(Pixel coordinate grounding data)

[Start of section]

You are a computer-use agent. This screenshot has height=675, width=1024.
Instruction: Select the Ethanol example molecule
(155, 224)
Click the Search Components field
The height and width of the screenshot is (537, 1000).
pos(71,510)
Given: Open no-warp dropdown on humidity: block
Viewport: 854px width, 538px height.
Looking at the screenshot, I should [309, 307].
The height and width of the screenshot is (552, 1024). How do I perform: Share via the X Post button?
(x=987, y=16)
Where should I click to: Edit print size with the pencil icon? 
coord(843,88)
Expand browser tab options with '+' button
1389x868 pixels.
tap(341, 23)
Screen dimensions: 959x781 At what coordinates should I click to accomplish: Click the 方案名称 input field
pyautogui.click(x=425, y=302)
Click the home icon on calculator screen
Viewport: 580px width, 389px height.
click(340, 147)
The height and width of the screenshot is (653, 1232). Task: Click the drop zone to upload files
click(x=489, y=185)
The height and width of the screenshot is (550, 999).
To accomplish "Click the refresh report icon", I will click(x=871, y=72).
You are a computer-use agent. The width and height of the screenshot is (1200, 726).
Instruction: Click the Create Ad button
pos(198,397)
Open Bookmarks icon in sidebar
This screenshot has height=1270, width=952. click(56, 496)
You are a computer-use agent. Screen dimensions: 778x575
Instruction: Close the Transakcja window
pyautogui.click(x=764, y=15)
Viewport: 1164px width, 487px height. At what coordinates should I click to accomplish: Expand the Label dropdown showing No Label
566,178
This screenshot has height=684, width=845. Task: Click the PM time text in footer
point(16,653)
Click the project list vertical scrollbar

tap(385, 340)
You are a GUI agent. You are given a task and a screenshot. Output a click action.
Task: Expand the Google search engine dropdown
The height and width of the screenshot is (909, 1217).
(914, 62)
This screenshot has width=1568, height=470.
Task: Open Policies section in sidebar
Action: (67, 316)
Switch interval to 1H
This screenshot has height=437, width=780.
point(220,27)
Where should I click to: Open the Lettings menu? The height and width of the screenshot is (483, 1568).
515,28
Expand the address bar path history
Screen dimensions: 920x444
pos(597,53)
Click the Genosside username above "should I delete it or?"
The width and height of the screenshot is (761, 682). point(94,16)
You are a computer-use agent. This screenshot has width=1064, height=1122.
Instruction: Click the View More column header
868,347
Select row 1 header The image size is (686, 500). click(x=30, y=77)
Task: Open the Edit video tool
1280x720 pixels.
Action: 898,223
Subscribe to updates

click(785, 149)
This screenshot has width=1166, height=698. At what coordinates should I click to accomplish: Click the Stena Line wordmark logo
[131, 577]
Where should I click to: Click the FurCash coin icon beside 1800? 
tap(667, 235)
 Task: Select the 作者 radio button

[End of section]

■ **What the task asks**
Each record should come back exactly as written.

■ **Solution to this task**
You are a computer-use agent. This screenshot has height=675, width=1024.
Instruction: Select the Ethanol example molecule
(155, 224)
Click the Search Components field
The height and width of the screenshot is (537, 1000).
pos(71,510)
Given: Open no-warp dropdown on humidity: block
Viewport: 854px width, 538px height.
Looking at the screenshot, I should [309, 307].
The height and width of the screenshot is (552, 1024). How do I perform: Share via the X Post button?
(x=987, y=16)
Where should I click to: Edit print size with the pencil icon? 
coord(843,88)
Expand browser tab options with '+' button
1389x868 pixels.
tap(341, 23)
Screen dimensions: 959x781 At what coordinates should I click to accomplish: Click the 方案名称 input field
pyautogui.click(x=425, y=302)
Click the home icon on calculator screen
Viewport: 580px width, 389px height.
click(340, 147)
The height and width of the screenshot is (653, 1232). Task: Click the drop zone to upload files
click(x=489, y=185)
The height and width of the screenshot is (550, 999).
To accomplish "Click the refresh report icon", I will click(x=871, y=72).
You are a computer-use agent. The width and height of the screenshot is (1200, 726).
Instruction: Click the Create Ad button
pos(198,397)
Open Bookmarks icon in sidebar
This screenshot has height=1270, width=952. click(56, 496)
You are a computer-use agent. Screen dimensions: 778x575
Instruction: Close the Transakcja window
pyautogui.click(x=764, y=15)
Viewport: 1164px width, 487px height. At what coordinates should I click to accomplish: Expand the Label dropdown showing No Label
566,178
This screenshot has height=684, width=845. Task: Click the PM time text in footer
point(16,653)
Click the project list vertical scrollbar

tap(385, 340)
You are a GUI agent. You are given a task and a screenshot. Output a click action.
Task: Expand the Google search engine dropdown
The height and width of the screenshot is (909, 1217).
(914, 62)
This screenshot has width=1568, height=470.
Task: Open Policies section in sidebar
Action: (67, 316)
Switch interval to 1H
This screenshot has height=437, width=780.
point(220,27)
Where should I click to: Open the Lettings menu? The height and width of the screenshot is (483, 1568).
515,28
Expand the address bar path history
Screen dimensions: 920x444
pos(597,53)
Click the Genosside username above "should I delete it or?"
The width and height of the screenshot is (761, 682). point(94,16)
You are a computer-use agent. This screenshot has width=1064, height=1122.
Instruction: Click the View More column header
868,347
Select row 1 header The image size is (686, 500). click(x=30, y=77)
Task: Open the Edit video tool
1280x720 pixels.
Action: 898,223
Subscribe to updates

click(785, 149)
This screenshot has width=1166, height=698. At what coordinates should I click to accomplish: Click the Stena Line wordmark logo
[131, 577]
Where should I click to: Click the FurCash coin icon beside 1800? 
tap(667, 235)
 Task: Select the 作者 radio button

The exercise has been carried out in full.